Le péril était d’autant plus grand que la France ne se bornait point à agir par l’exemple, par la pure propagande des idées. Par son décret du 19 novembre, par son décret du 15 décembre, elle promettait son appui aux peuples qui se soulèveraient contre leur Constitution. Elle exaltait ainsi la Révolution universelle.

Était-il possible encore, en cette fin de 1792, de rapprocher la France et l’Angleterre ? Il aurait fallu trouver une sorte de compromis. Il aurait fallu que le Gouvernement anglais rendît, pour ainsi dire, inoffensive la propagande révolutionnaire de la France, en prenant lui-même l’initiative d’une réforme démocratique du système politique de l’Angleterre. Et il aurait fallu que la France, renonçant à toute provocation révolutionnaire, à toute jactance et à toute intervention au dehors, donnât à l’Angleterre l’assurance que si ses justes intérêts en Europe et les traités qui les garantissaient ne seraient point menacés.

Sans doute l’ouverture de l’Escaut à la libre navigation ne blessait en rien les intérêts anglais immédiats ; mais elle témoignait de la facilité avec laquelle la France révolutionnaire substituait le droit international nouveau, fondé et interprété par elle, au droit positif des traités. Que des garanties fussent données à l’Angleterre contre l’entraînement des prétentions françaises et que l’Angleterre cessât de craindre, pour son régime intérieur, l’inévitable propagande de la Révolution en faisant une juste part à l’esprit de réforme et de démocratie, à ces conditions la paix pouvait encore être maintenue.

• _Ensemble de tâches_
(1) Trois questions sur le passage sur la France et l'Angleterre :
(a) De quelles dates sont les décrets par lesquels la France promettait son appui aux peuples qui se soulèveraient contre leur Constitution ?
(b) Quelle initiative le Gouvernement anglais aurait-il dû prendre lui-même pour rendre inoffensive la propagande révolutionnaire de la France ?
(c) Qu'est-ce qui ne blessait en rien les intérêts anglais immédiats ?
(2) Pouvez-vous prolonger de quelques phrases le passage sur la France et l'Angleterre, en reprenant juste après sa dernière phrase ?

• _Extrait de données_
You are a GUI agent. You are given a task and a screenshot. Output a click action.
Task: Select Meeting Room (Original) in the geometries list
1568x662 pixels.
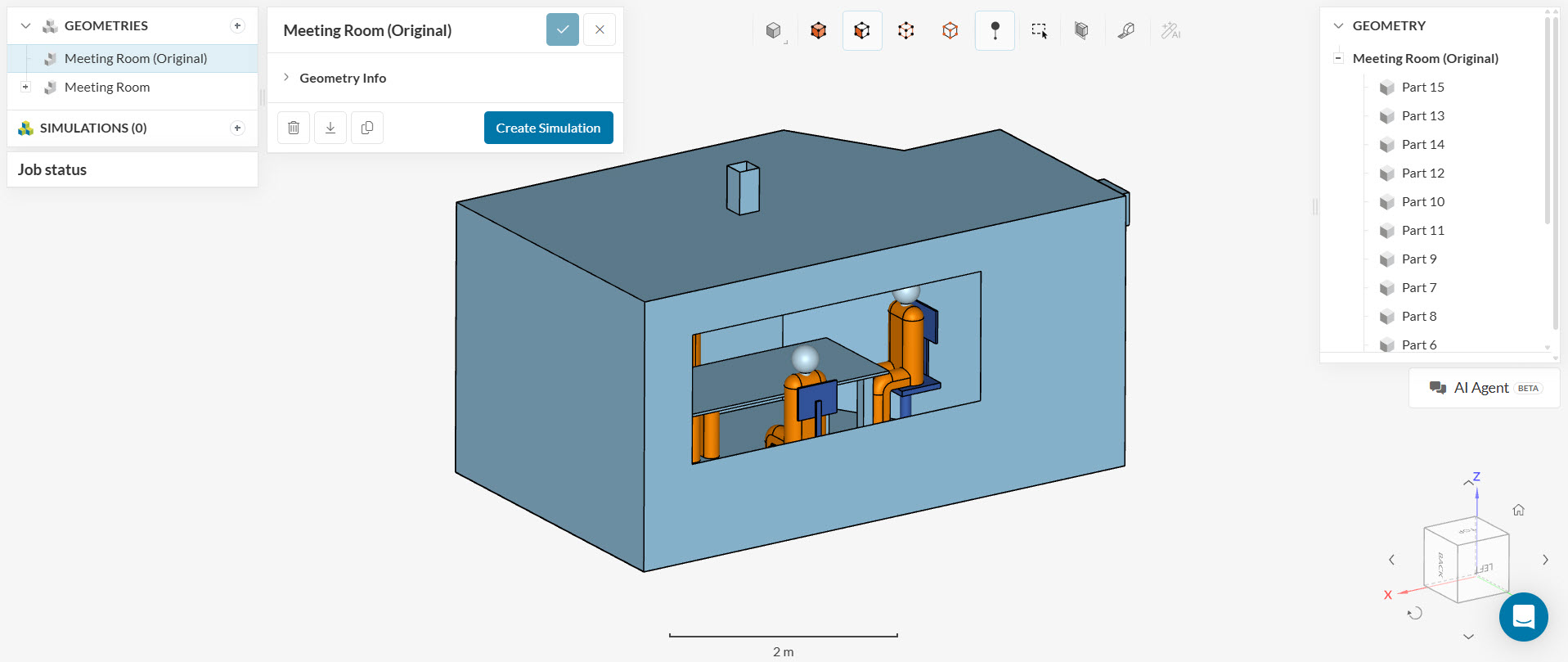[x=136, y=58]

• _Résultats attendus_
(1)
(a) Du 19 novembre et du 15 décembre.
(b) Une réforme démocratique du système politique de l'Angleterre.
(c) L'ouverture de l'Escaut à la libre navigation.

(2)
C’est dans cet esprit que luttait Fox, mais presque sans espoir, car la fureur des passions soulevées chez les deux peuples rendait presque impossible toute négociation sérieuse et sensée. C’est en vain que Fox, avec le plus noble courage, tentait de frayer cette voie moyenne. C’est en vain qu’il glorifiait les conquêtes de la liberté en France, et désavouait les excès de la propagande. C’est en vain aussi qu’il tentait de ramener à de modestes proportions la question de l’Escaut.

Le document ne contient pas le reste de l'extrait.